In the instant action, plaintiff seeks to enforce the judgment against defendant insurer, the homeowner's insurance company which insured the home. On December 21, 2012, defendant denied coverage, claiming that Mr. Jin did not own the property at the time of the accident and therefore had no insurable interest.
During discovery in this case, plaintiff sought defendant's insurance claim file in relation to the underlying accident. Defendant makes this motion seeking a protective order so it does not have to produce the file. Defendant insists that the file is privileged because it was prepared in contemplation of litigation; it did not even open up the file until it received the personal injury complaint. Defendant also claims that because plaintiff is a third party to the insurance contract between the insured and the insurer, plaintiff is not entitled to the file.
In opposition, plaintiff alleges it is entitled to the claim file because the defendant is asserting it made a proper insurance disclaimer in the underlying action and plaintiff is entitled to obtain files related to decisions made on that disclaimer.
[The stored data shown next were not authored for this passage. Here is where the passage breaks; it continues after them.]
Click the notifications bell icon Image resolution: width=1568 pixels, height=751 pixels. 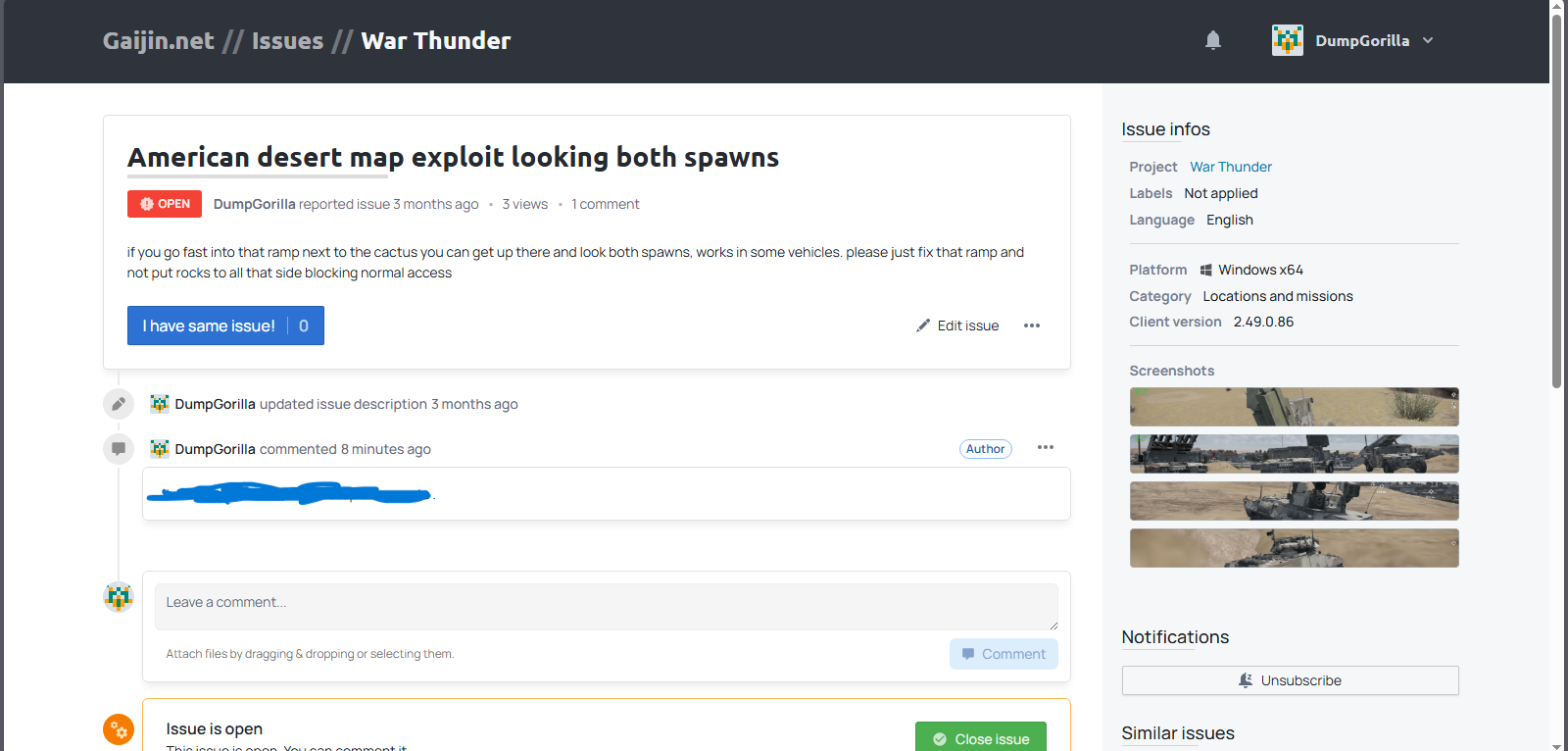(x=1213, y=40)
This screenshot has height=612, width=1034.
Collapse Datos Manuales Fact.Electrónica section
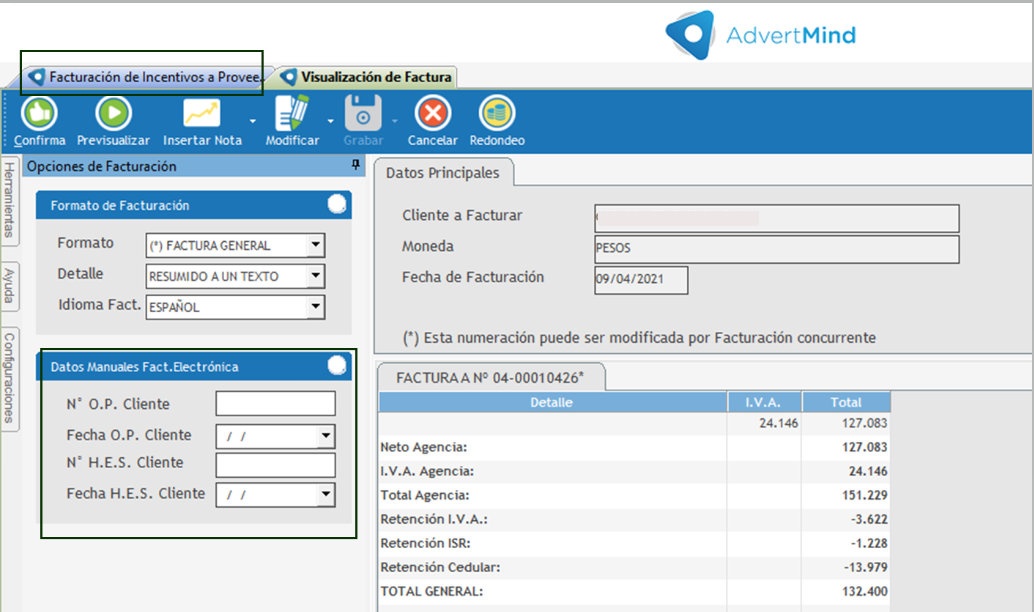337,366
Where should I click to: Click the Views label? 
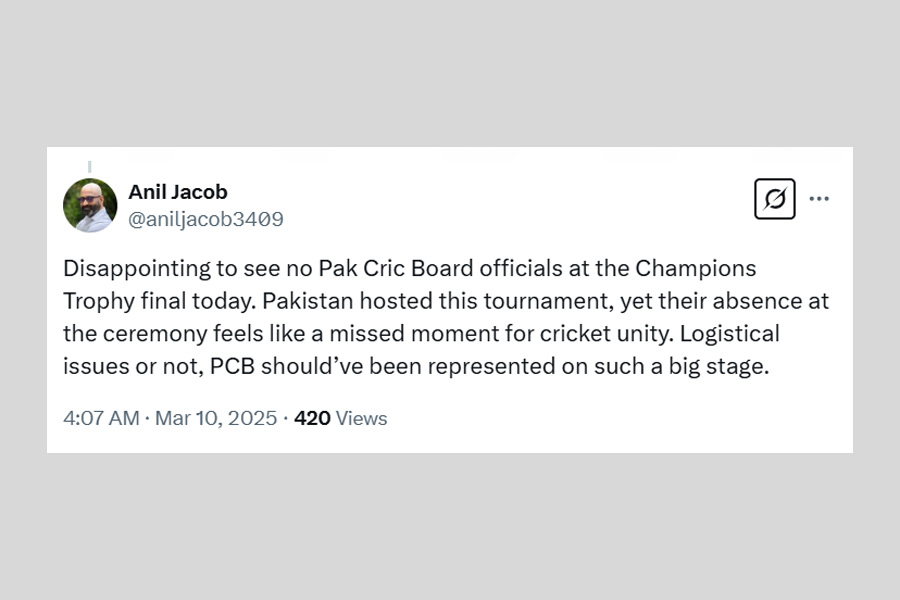tap(361, 418)
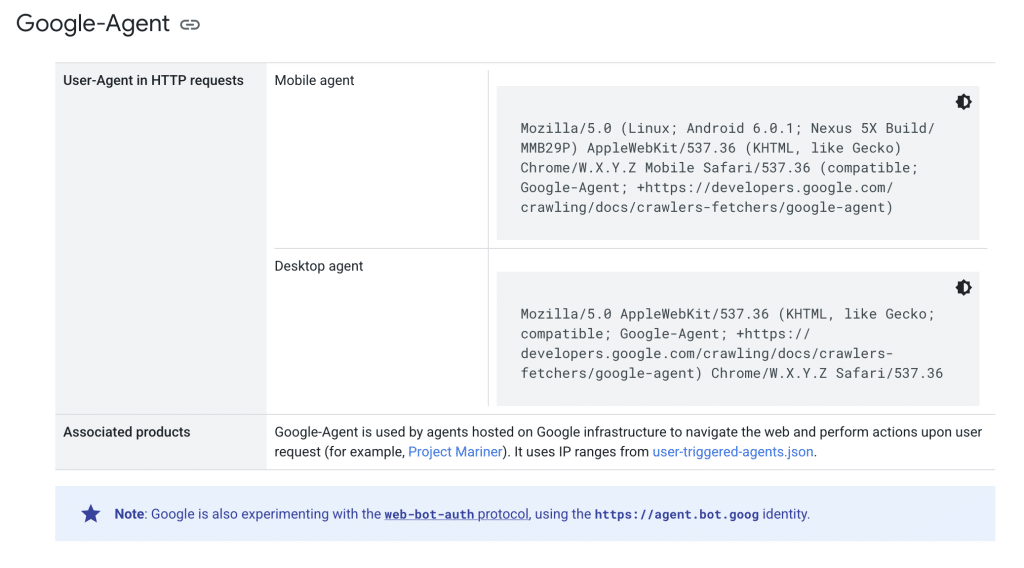Select the "User-Agent in HTTP requests" row header
This screenshot has height=568, width=1024.
click(153, 81)
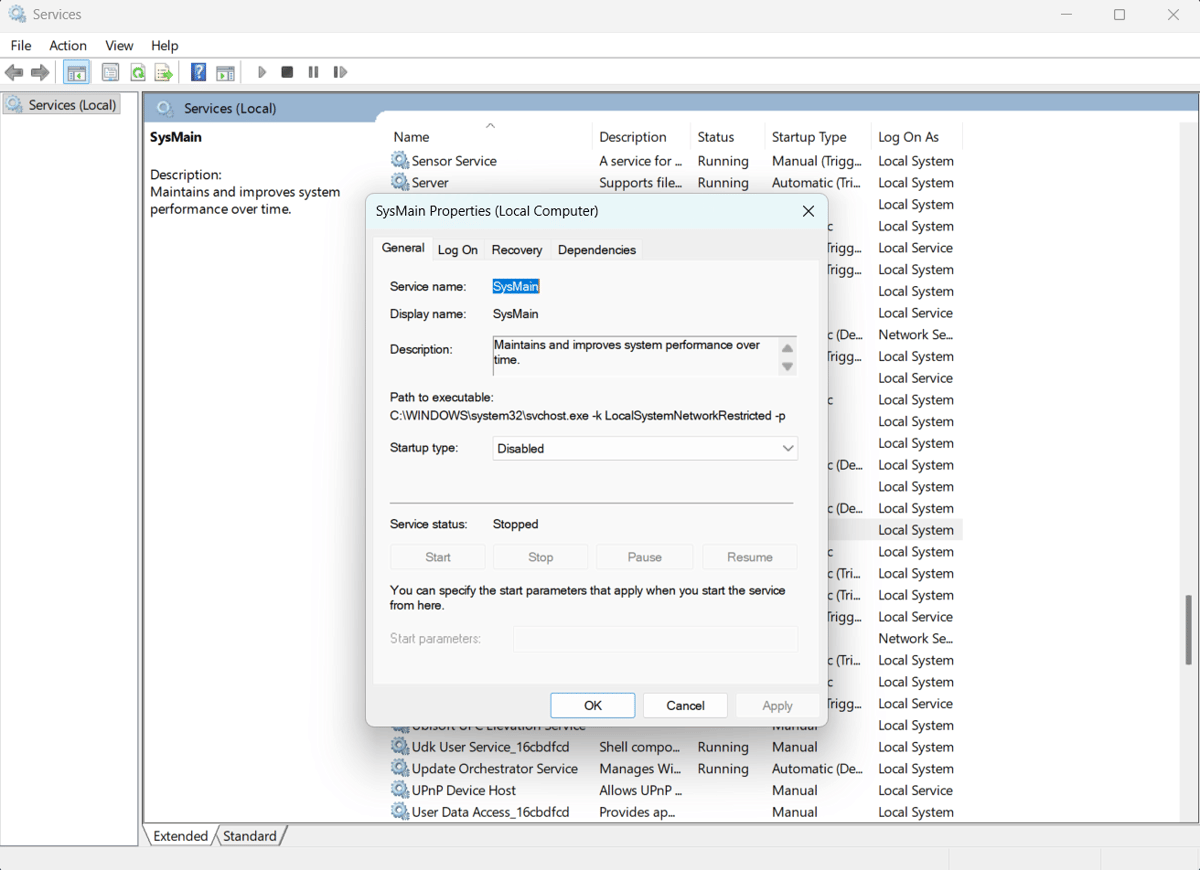Switch to the Recovery tab
1200x870 pixels.
(x=517, y=250)
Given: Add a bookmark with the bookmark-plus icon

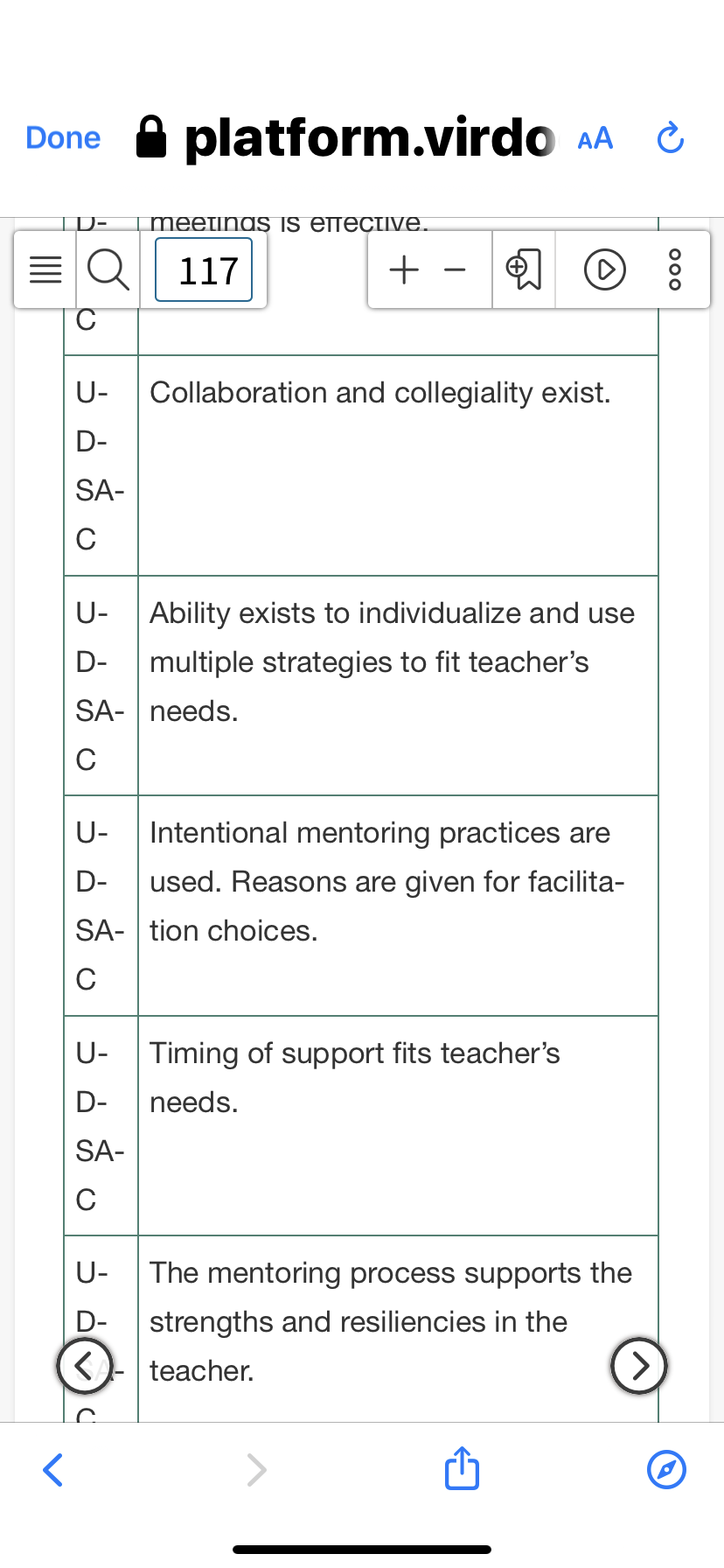Looking at the screenshot, I should click(x=524, y=270).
Plaintiff argues that payment or rejection of claims is part of the regular course of business of an insurance company and therefore the file is not privileged.
In reply, defendant states that the claim file is not a document in the ordinary course of business because the file contains information that extends beyond the scope of the insurance company's initial investigation. Defendant insists that because the file contains documents created after the insurer determined that a reason exists to disclaim, the file is privileged. Additionally, defendant alleges that the case at hand involves a third party's (plaintiff) claim against an insurance company and thus the claim file is not discoverable.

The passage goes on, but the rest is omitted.